[Extract provided]:
□ □ □ □ □ □ □

The staff at Youth Empowered Action (YEA) Camp is not your typical cast of camp counselors. Our team is composed of folks with teaching credentials, Master’s degrees, and expertise in youth development, as well as specialized and creative fields such as arts activism, grassroots outreach, changing laws, fundraising, yoga, anti-racism, animal protection, gay rights, food justice, and more, plus many years of experience both as peaceful activists for various causes and as educators.
Nora Kramer, Founder & Executive Director
Nora Kramer has worked as an educator and activist since 2001, teaching high school English, environmental education, at after-school programs, and — of course — working at camps, as well as working on numerous political and grassroots campaigns for various social justice issues that she cares about deeply.
Nora has combined her interest in activism and social change with her passion for working with youth through teaching at after-school programs, running a humane-education organization, mentoring school environmental clubs, working with students to get healthier options in the school lunch program, and teaching 9th and 10th grade English, in addition to over a decade of grassroots and political activism. Nora received her teaching credential from San Francisco State University, and has worked at several camps over the years, as a camp director and senior staff. She has training from the Institute For Humane Education, completed the intensive Basic Camp Director Course through the American Camp Association, has coached leadership programs with Landmark Education, and was certified in nonviolent conflict resolution with youth through the Help Increase the Peace program.
Recognizing the passion and power teens have to bring about a more just world, and the opportunity to support them through an intensive and unique summer program, Nora developed the curriculum for YEA Camp and founded the camp in 2009.
Laura Carver, M.Ed, Assistant Director
Laura has been an activist since age 14 and has been an educator for over 15 years. In college, she majored in Environmental Education at Oregon State University while teaching at various youth programs including outdoor school, nature centers, YMCA camps, and the Boys and Girls club.

□ □ □ □ □ □ □

[Data section]:
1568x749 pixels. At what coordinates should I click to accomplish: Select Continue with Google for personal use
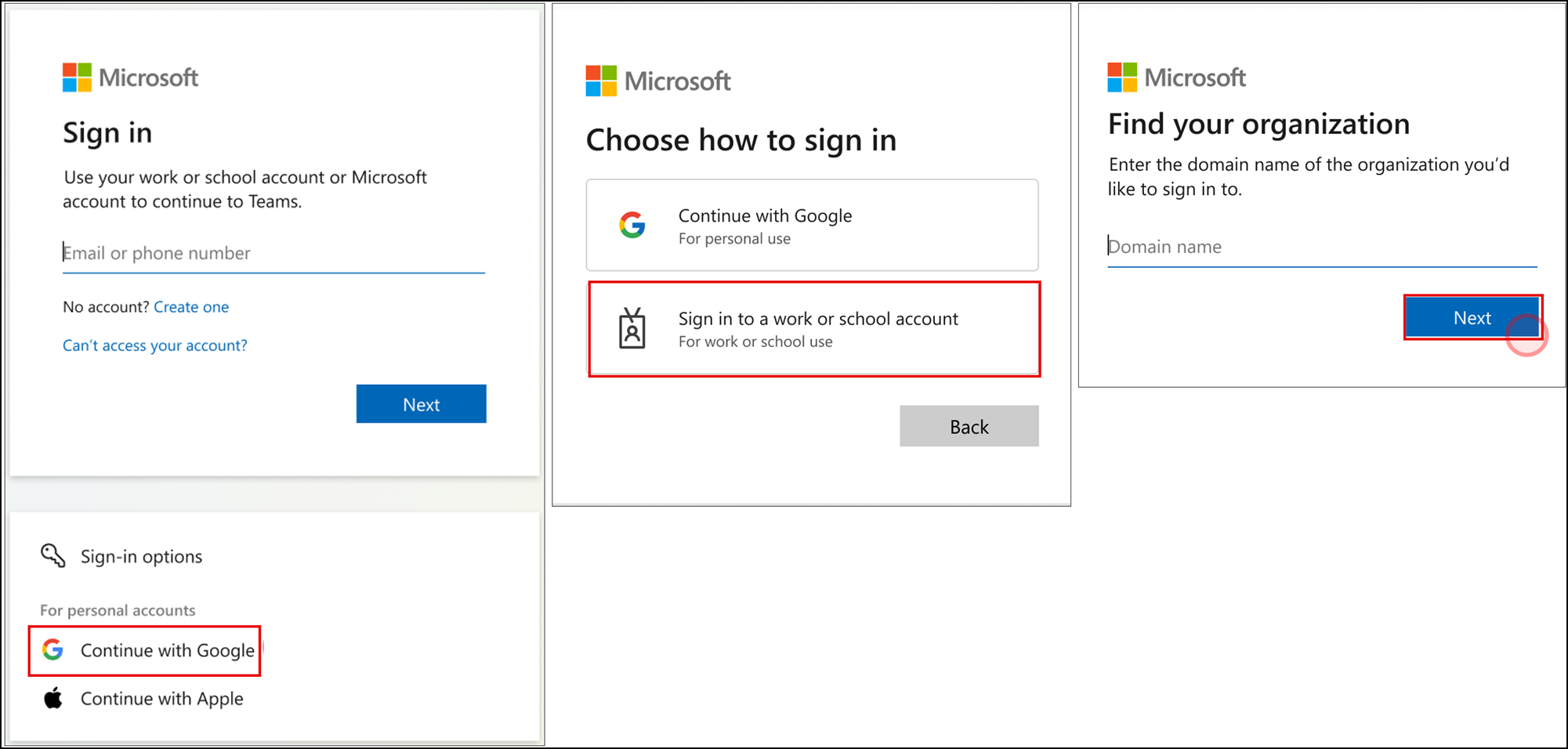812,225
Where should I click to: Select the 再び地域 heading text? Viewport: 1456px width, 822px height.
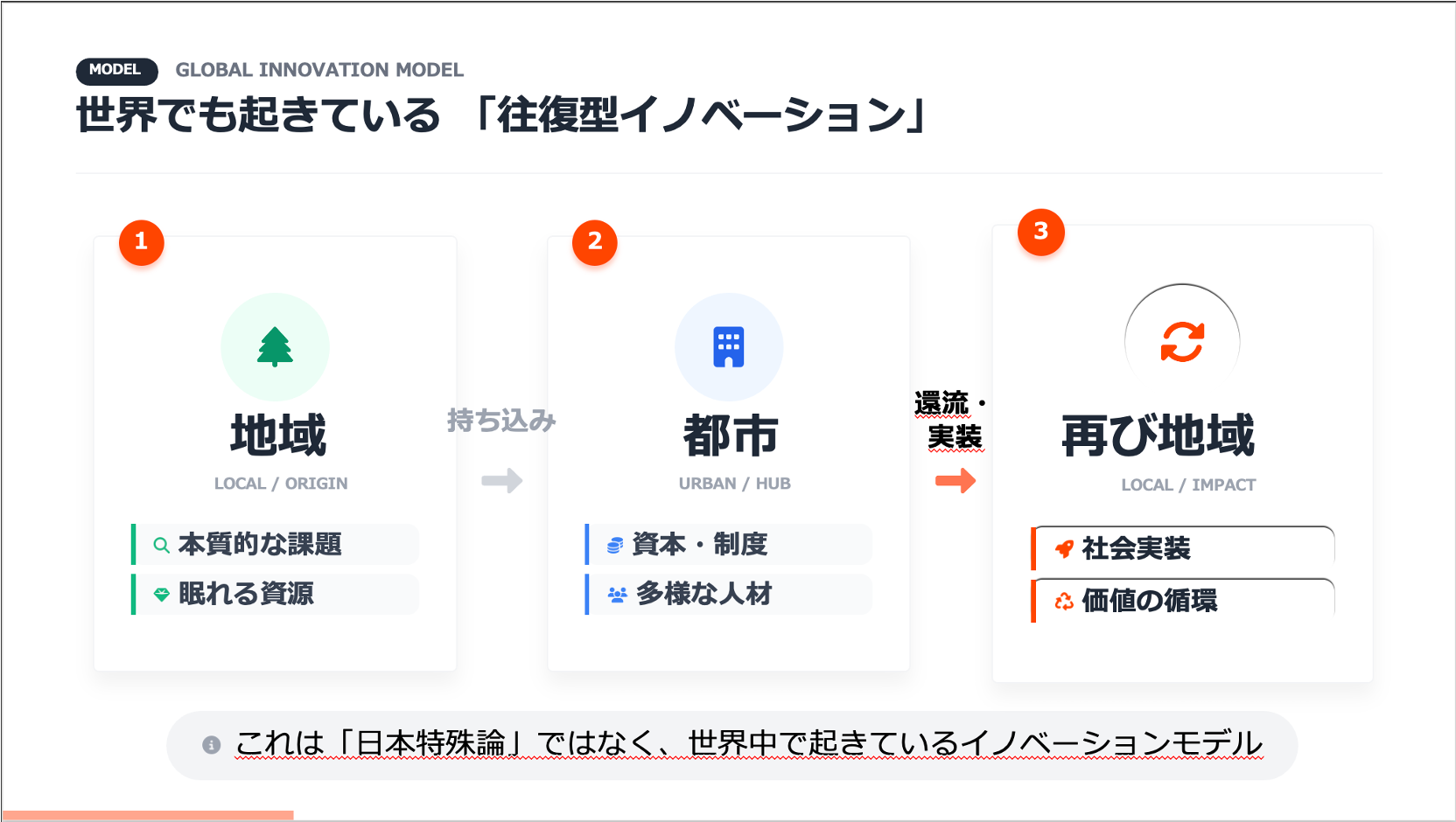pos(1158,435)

□ □ □ □ □ □ □

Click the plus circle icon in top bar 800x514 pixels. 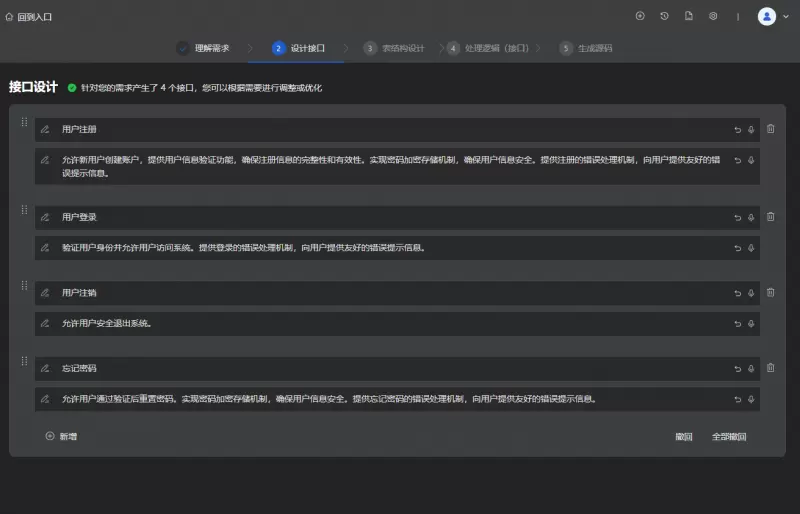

□ □ □ □ □ □ □

[What to work on]:
1. According to the YEA Camp staff page, which youth programs did Laura Carver teach at while in college?
2. Supply what comes next in the YEA Camp staff page, following on from its final sentence.

[Exercise results]:
1.
- Outdoor school
- Nature centers
- YMCA camps
- The Boys and Girls club

2.
After college, she pursued her passion for making a difference by working for several nonprofits including the Public Interest Research Group (PIRG) in Connecticut, a non-profit organization that organizes students around the country on issues of the environment and consumer advocacy; Farm Sanctuary, the premier national organization working on behalf of animals raised for food; and the Tompkins County Society for the Prevention of Cruelty to Animals, the national leader for the no-kill animal shelter movement.
In 2006 she obtained her Masters in Education from Portland State University and a teaching license in middle and high school science and math. Laura was a teacher with Portland Public Schools for four years before joining YEA Camp full time in 2010.
As a mother of two, she hopes to use her experience and love of working with young people to inspire the next generation to make a difference in the world. Laura is passionate about addressing the climate crisis and is currently serving as the volunteer Regional Coordinator for the Citizens Climate Lobby (CCL) for the Pacific Northwest, supporting CCL group leaders in OR, WA, ID, MT, AK and HI. She participates in the Salem CCL chapter. She has worked at 13(!) sessions of YEA Camp and will be at all 2015 sessions. She currently lives in Salem, OR.
Andina Aste-Nieto grew up in two big, wonderful families in San Diego. Several of Andina‘s relations are social justice warriors and she grew up around conversations about oppression and justice for Chicano, American Indian, African-American, homeless, and LGBT communities.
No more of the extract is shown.